The entries are to be written out word for word, with their images left out.

Collected data entries:
::::
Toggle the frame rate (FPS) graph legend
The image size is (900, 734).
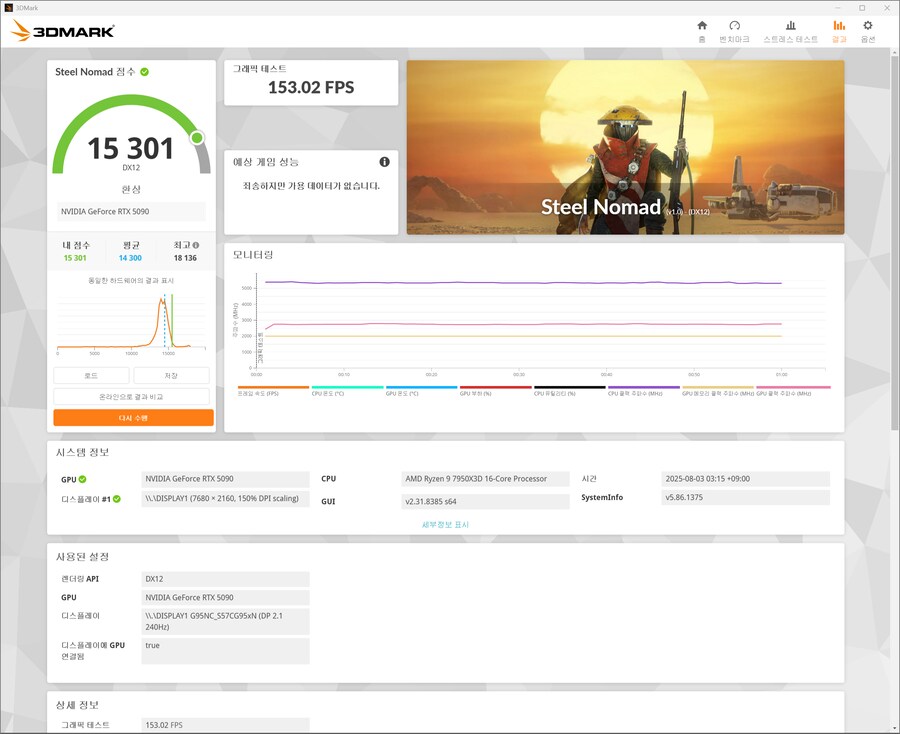pyautogui.click(x=273, y=391)
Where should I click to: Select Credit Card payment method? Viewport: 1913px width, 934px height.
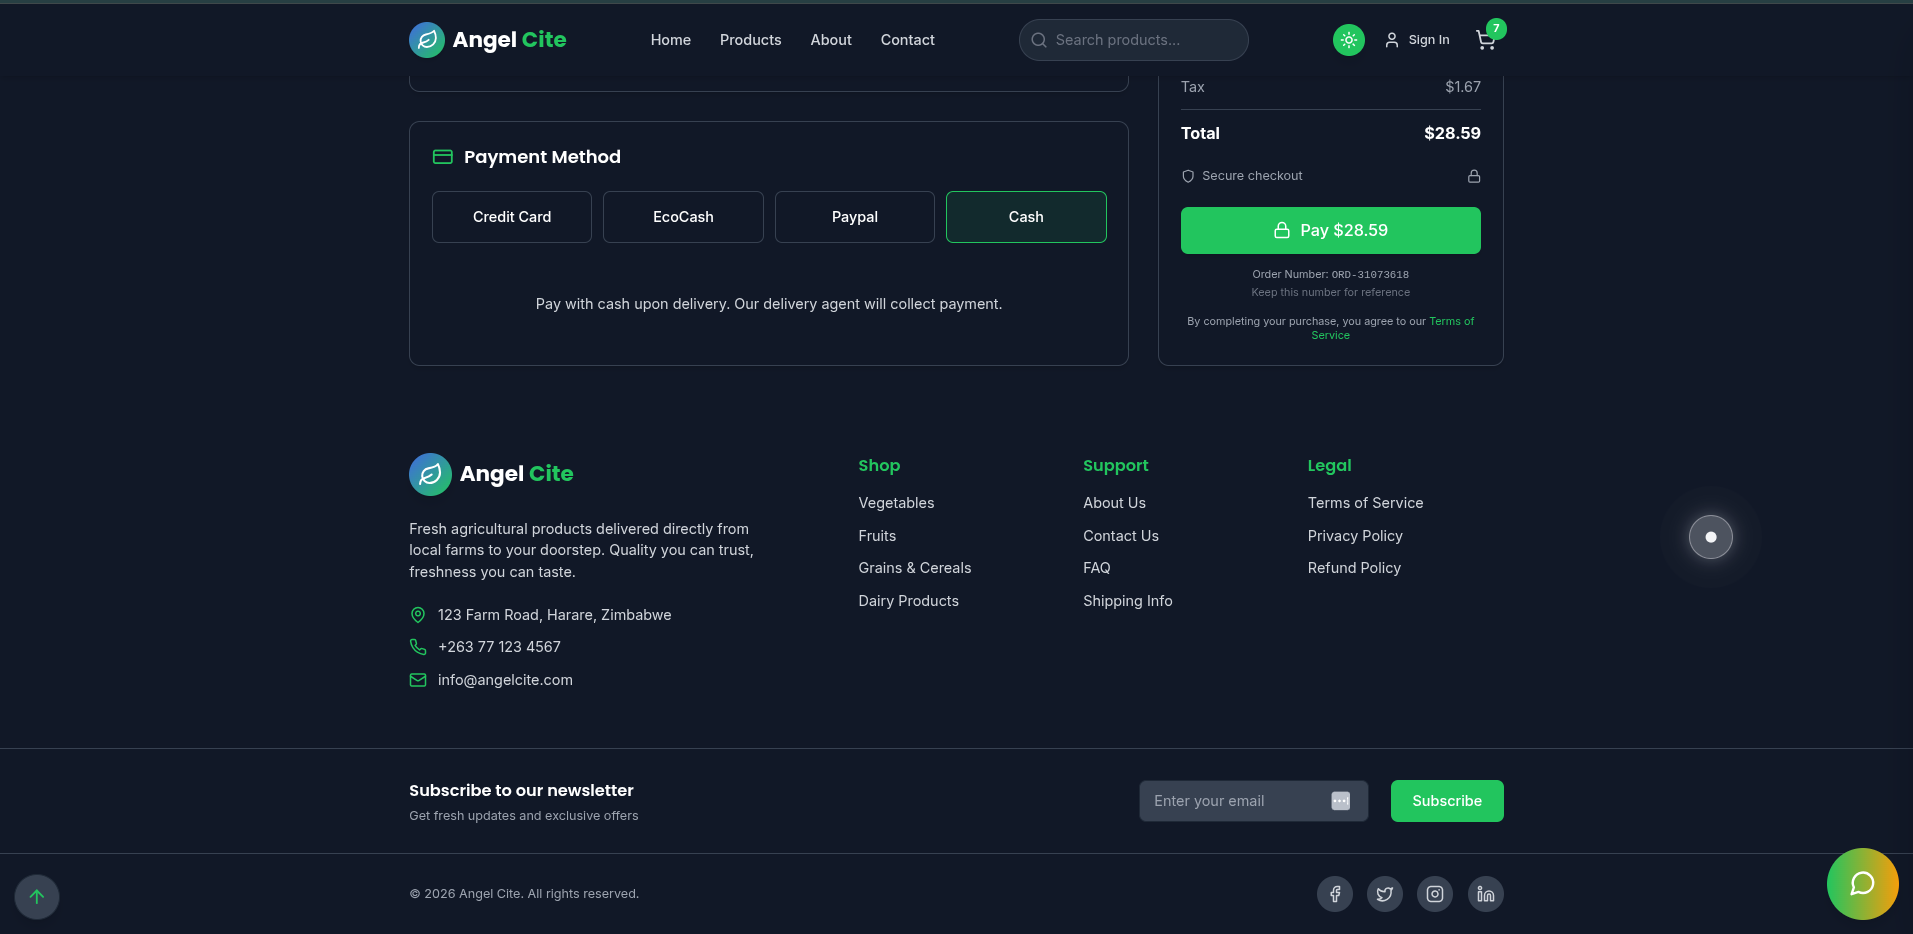pyautogui.click(x=511, y=217)
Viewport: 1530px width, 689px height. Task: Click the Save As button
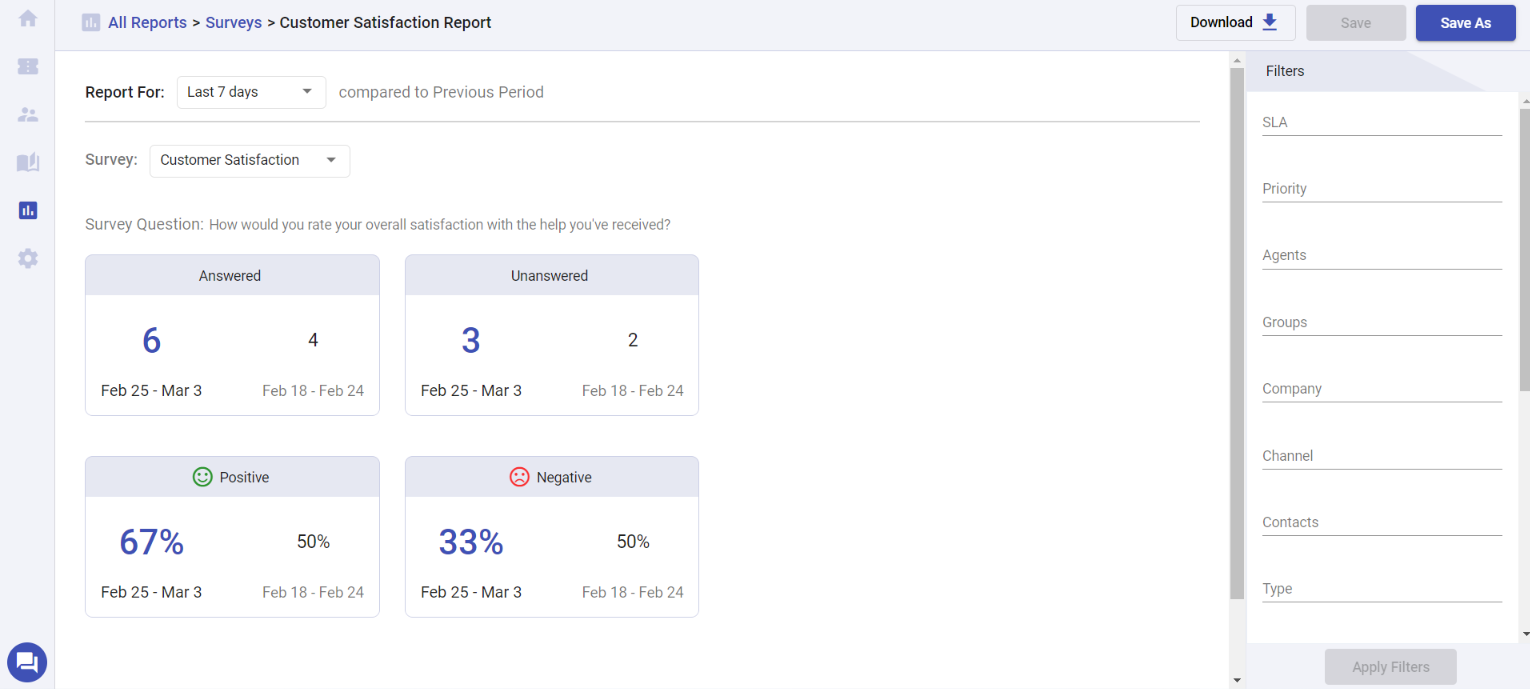coord(1465,22)
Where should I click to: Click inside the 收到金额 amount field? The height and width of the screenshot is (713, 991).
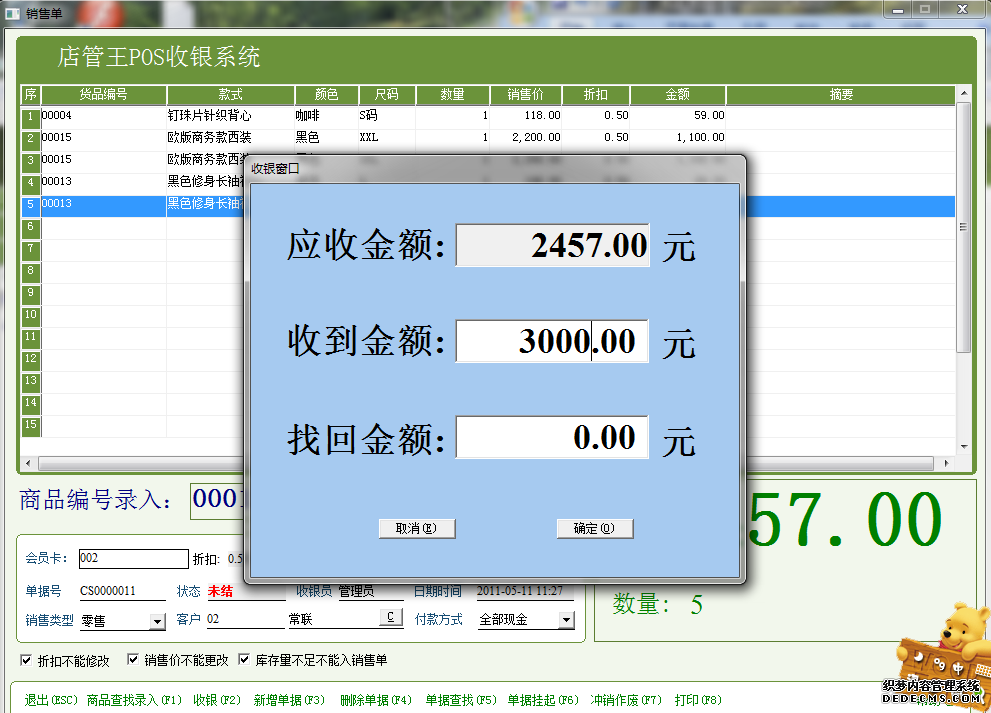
::::
Result of this task >>
Toggle the frame rate (FPS) graph legend
The image size is (900, 734).
pyautogui.click(x=273, y=391)
Where should I click to: Select Credit Card payment method? Viewport: 1913px width, 934px height.
pyautogui.click(x=511, y=217)
Viewport: 1530px width, 689px height. Task: Click the Save As button
coord(1465,22)
Where should I click to: Click inside the 收到金额 amount field? The height and width of the screenshot is (713, 991).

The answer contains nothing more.